We will start by mounting our google drive and importing files.

In [3]:
#Mount google drive
drive.mount('/content/drive')

Mounted at /content/drive


In [20]:
'''For the final project, we will have only a singular path to all infomation'''
#Students Google Drive Path
toms_path = '/content/drive/MyDrive/Colab Notebooks/593 - Milestone I/593 - Insider Trading Milestone I Project'
kirts_path = None
ramis_path = None

#Navigate to the right working directory and confirm our current working drive
os.chdir(toms_path)
#os.chdir(kirts_path)
#os.chdir(ramis_path)
print(os.getcwd())

/content/drive/MyDrive/Colab Notebooks/593 - Milestone I/593 - Insider Trading Milestone I Project


The first thing that we need to do is go to the SEC website and download all of the ZIP archives of the data and save them to our google drive.

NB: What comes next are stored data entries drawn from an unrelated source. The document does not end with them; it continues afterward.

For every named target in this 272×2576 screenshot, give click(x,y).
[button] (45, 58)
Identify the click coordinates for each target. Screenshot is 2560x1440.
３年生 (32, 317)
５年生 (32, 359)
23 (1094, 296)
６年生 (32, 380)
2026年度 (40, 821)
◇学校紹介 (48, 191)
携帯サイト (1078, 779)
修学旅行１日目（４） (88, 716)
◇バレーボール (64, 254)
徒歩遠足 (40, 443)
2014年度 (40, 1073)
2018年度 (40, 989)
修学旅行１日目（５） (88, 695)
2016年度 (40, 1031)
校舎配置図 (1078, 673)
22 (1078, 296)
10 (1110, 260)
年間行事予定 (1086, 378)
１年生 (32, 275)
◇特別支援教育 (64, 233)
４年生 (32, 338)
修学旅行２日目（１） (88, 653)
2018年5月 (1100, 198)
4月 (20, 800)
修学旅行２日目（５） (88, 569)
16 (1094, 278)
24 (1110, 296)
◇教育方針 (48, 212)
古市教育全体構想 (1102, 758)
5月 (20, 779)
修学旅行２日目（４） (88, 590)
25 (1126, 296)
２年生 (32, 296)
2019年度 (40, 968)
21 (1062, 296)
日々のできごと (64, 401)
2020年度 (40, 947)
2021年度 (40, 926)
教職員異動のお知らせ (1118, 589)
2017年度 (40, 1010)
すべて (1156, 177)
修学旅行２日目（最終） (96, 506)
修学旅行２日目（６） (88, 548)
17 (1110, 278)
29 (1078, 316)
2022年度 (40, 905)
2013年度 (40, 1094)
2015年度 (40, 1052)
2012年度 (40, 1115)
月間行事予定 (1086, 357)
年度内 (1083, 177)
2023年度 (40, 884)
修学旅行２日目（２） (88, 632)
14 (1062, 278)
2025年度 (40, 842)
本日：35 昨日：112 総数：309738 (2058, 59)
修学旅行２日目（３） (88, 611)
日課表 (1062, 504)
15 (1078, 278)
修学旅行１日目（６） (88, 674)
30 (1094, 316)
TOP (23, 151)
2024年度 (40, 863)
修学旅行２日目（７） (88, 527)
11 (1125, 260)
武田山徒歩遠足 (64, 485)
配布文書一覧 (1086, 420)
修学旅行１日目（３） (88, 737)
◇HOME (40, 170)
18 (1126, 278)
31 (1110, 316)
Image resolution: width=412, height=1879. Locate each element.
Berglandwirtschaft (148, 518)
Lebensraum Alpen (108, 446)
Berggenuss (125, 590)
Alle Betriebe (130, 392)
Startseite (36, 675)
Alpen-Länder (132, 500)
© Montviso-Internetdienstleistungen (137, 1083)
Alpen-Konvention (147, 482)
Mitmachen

You must identify yourself with a proper User-Agent header in order to connect to the SEC website

In [None]:
'''Only run this cell once to download the data'''

#URLs where we can download the files
url = 'https://www.sec.gov/data-research/sec-markets-data/insider-transactions-data-sets'
#Create a session with a real User-Agent
session = requests.Session()
session.headers.update({'User-Agent':'tmacphe (tmacpe@umich.edu)',
                       'Accept-Encoding': 'gzip,deflate',
                       'Accept':'text/html,application/xhtml+xml,application/xml;q=0.9,*/*;q=0.8'})
#Let's grab the page
page = session.get(url)
page.raise_for_status()

#Now, we need to find all of the .zip links
soup = BeautifulSoup(page.content, 'html.parser')
zip_links = []
for a in soup.find_all('a',href=True):
    href = a['href']
    if href.lower().endswith('.zip'):
        url = href if href.startswith('http') else 'https://www.sec.gov' + href
        zip_links.append(url)

#Create a folder to store all of our zipped archives
os.makedirs('sec_insider_zips',exist_ok=True)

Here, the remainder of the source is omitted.